El anciano, sonriendo, guardó disimuladamente su viejo bolígrafo en el bolsillo y, abonando la suma de dos pesos, se hizo con las cinco lapiceras.

Segundos después, cuando el vendedor ya se había retirado hacia el otro vagón, el abuelo se acercó a su nieta y le dijo:

—Vos no conociste a tu tío. Él también peleó en Malvinas.

La Guerra del Atlántico Sur o Guerra de las Malvinas había comenzado el 2 de abril de 1982 mediante un conflicto armado entre Gran Bretaña y Argentina, que disputaban la soberanía de los archipiélagos Georgias y Sándwich del Sur e Islas Malvinas, ocupados por el Reino Unido en el año 1833.

A raíz de este conflicto, el canal público —por entonces llamado “ATC”— emitió el programa “24 horas por Malvinas” con el objetivo de recaudar fondos y ayudar a los jóvenes que pelearían en el Sur, en su mayoría jóvenes colimbas que hacían la conscripción en forma obligatoria.

Una infinidad de ciudadanos, incluyendo famosos y celebridades, enviaron cartas y donaciones que se recibieron en el canal y que luego fueron depositadas en el Banco Municipal pero que nunca llegaron a destino.

Un tiempo después, la guerra concluyó para el 14 de junio de ese mismo año —cuando el cese de hostilidades supuso la devolución de los archipiélagos al Reino Unido— y el costo en vidas humanas arrojó un estimado de novecientos muertos entre argentinos —mayormente— y británicos y civiles isleños.

Desde luego, por el contrario a lo expresado, no existieron razones nobles ni soberanas, sino el afán por ganar simpatías en el concepto equívoco de “patriotismo”, desviando la atención de una sociedad cansada y empobrecida por el 90% de inflación anual, la devaluación del salario real, la generalización del impuesto sobre el valor añadido, la recesión profunda, la desaparición de personas y el disparatado endeudamiento externo y corrupto del gobierno cívico militar en Argentina.
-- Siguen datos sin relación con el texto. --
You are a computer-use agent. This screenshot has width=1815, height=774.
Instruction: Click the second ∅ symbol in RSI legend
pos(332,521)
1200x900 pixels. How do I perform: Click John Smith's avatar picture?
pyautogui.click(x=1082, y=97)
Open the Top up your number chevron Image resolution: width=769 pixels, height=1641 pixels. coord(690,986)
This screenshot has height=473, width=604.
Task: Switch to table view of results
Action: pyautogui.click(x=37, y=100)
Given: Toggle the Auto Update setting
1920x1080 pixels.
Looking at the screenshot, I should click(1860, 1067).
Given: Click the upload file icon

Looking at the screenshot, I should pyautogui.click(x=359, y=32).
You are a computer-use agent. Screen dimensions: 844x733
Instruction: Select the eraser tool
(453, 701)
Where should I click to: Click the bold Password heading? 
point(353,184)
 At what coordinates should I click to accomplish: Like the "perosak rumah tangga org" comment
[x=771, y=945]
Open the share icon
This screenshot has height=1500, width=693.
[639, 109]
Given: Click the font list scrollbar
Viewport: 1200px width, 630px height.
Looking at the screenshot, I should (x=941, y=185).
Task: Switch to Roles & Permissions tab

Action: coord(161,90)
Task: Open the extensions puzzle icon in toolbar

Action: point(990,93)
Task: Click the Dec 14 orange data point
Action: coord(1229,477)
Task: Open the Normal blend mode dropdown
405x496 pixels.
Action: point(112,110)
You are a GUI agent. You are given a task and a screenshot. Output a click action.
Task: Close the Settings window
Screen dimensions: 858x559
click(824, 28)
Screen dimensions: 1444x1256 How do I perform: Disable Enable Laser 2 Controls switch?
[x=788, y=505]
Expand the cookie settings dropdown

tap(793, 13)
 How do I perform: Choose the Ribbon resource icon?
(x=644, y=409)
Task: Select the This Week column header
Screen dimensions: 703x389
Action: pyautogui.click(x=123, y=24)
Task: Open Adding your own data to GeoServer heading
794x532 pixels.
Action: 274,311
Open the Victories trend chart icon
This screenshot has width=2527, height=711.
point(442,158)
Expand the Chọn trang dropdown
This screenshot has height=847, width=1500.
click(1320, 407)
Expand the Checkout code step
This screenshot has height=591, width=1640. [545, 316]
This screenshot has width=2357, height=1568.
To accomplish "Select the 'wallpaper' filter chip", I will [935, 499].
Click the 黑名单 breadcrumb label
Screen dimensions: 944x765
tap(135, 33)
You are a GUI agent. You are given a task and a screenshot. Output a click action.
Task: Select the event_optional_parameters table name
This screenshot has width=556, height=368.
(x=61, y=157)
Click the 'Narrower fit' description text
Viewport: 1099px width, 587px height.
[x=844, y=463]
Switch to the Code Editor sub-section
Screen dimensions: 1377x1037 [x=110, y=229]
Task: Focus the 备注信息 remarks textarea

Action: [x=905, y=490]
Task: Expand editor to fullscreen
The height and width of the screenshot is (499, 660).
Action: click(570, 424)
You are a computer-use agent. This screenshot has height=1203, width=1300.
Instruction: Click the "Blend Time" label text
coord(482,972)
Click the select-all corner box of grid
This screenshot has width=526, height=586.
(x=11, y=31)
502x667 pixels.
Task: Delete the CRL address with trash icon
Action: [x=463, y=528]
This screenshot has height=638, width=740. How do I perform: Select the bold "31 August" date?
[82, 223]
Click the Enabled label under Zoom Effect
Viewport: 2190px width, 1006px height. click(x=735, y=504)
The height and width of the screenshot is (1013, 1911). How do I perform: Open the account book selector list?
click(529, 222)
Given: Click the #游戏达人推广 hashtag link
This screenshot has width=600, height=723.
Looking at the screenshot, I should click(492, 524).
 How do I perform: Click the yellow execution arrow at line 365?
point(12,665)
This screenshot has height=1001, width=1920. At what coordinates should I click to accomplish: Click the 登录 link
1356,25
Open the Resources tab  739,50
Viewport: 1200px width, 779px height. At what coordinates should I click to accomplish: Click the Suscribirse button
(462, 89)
Una idea —por donde se vea— incongruente y aborrecible, aplaudida por un manicomio popular inculto que se dio cita en la Plaza de Mayo para avivar la voz del Teniente General Leopoldo Fortunato Galtieri, ignorando la vida de sus propios hijos y de una generación perdida.

Recuerdos de la patria que duerme en la sombra de los jóvenes colimbas que —arrastrados en tiempos de dictadura— dejaron sus sueños en una guerra sin sentido y que hoy mueren otra vez olvidados en su sepulcro o en su vagar errante, sin ser reconocidos y premiados por su valor y grandeza.

Héroes de carne y hueso; gigantes en un mundo de cartón.